Quoted passage:
I've not bought any Fenix in a number of years after they changed their UI's; I used to love the head tight/loose = high/Lo user interface. All of mine continue to be users:

LD20 with Nichia 219b mod
TK20(!)
E21


----------



## Ishango (Sep 11, 2018)

I still have and have had many Fenix lights. Of all of them only once I had a problem with my PD30 and it was replaced promptly under warranty. Don’t like the new lockout function blinking twice to indicate lockout has been enabled on some newer lights. I use the lockout for a reason. I don’t want to have to explain why my pocket is flashing. Other than that great lights.


----------



## Incaorchid (Feb 5, 2019)

I really like Fenix lights.
I have a pic of my modest Fenix lites collection but cannot upload pics just yet.
Hopefully soon


----------



## Incaorchid (Feb 5, 2019)




----------



## Labrador72 (Feb 5, 2019)

Ballpark, I have 35 Fenix lights: not sure that qualifies as a collector but definitely my fav brand as a flashaholic! Have a few old Klarus and Nitecore lights too but I don't even consider buying lights from other brands anymore.

Request 1: Repeat the stretch of the forum thread on Fenix lights from "I still have" through "pics just yet.".
The forum thread and the records were collected from separate places.

Dataset excerpts:
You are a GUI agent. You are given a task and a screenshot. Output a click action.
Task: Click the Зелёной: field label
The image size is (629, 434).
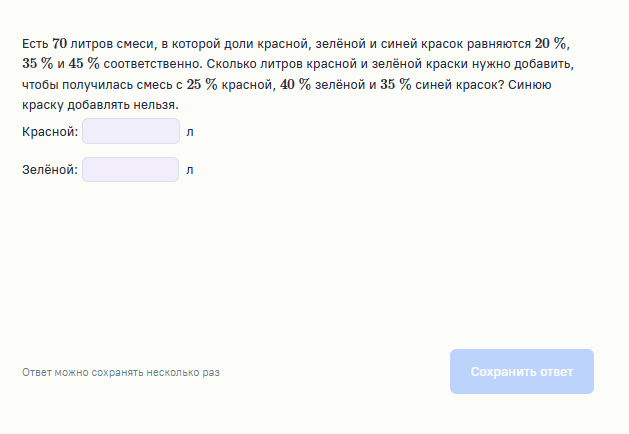50,170
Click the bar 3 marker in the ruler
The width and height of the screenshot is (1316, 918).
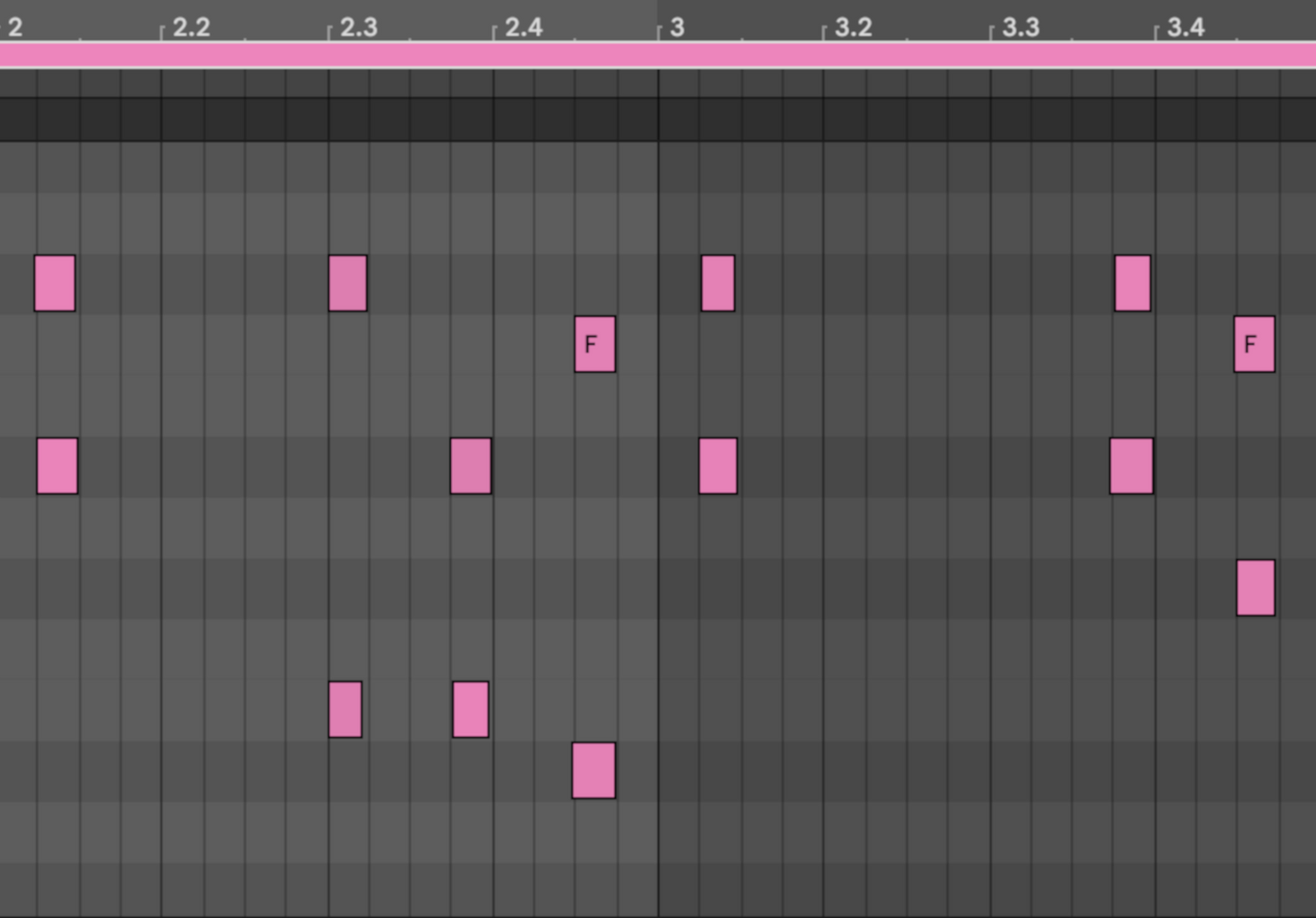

Request 2: Reproduce the stretch of the records from the line containing "Click the bar 3 marker in the ruler" through the final line of the records, leaving out the pictures.

Complete answer 1:
I still have and have had many Fenix lights. Of all of them only once I had a problem with my PD30 and it was replaced promptly under warranty. Don’t like the new lockout function blinking twice to indicate lockout has been enabled on some newer lights. I use the lockout for a reason. I don’t want to have to explain why my pocket is flashing. Other than that great lights.


----------



## Incaorchid (Feb 5, 2019)

I really like Fenix lights.
I have a pic of my modest Fenix lites collection but cannot upload pics just yet.

Complete answer 2:
Click the bar 3 marker in the ruler
The width and height of the screenshot is (1316, 918).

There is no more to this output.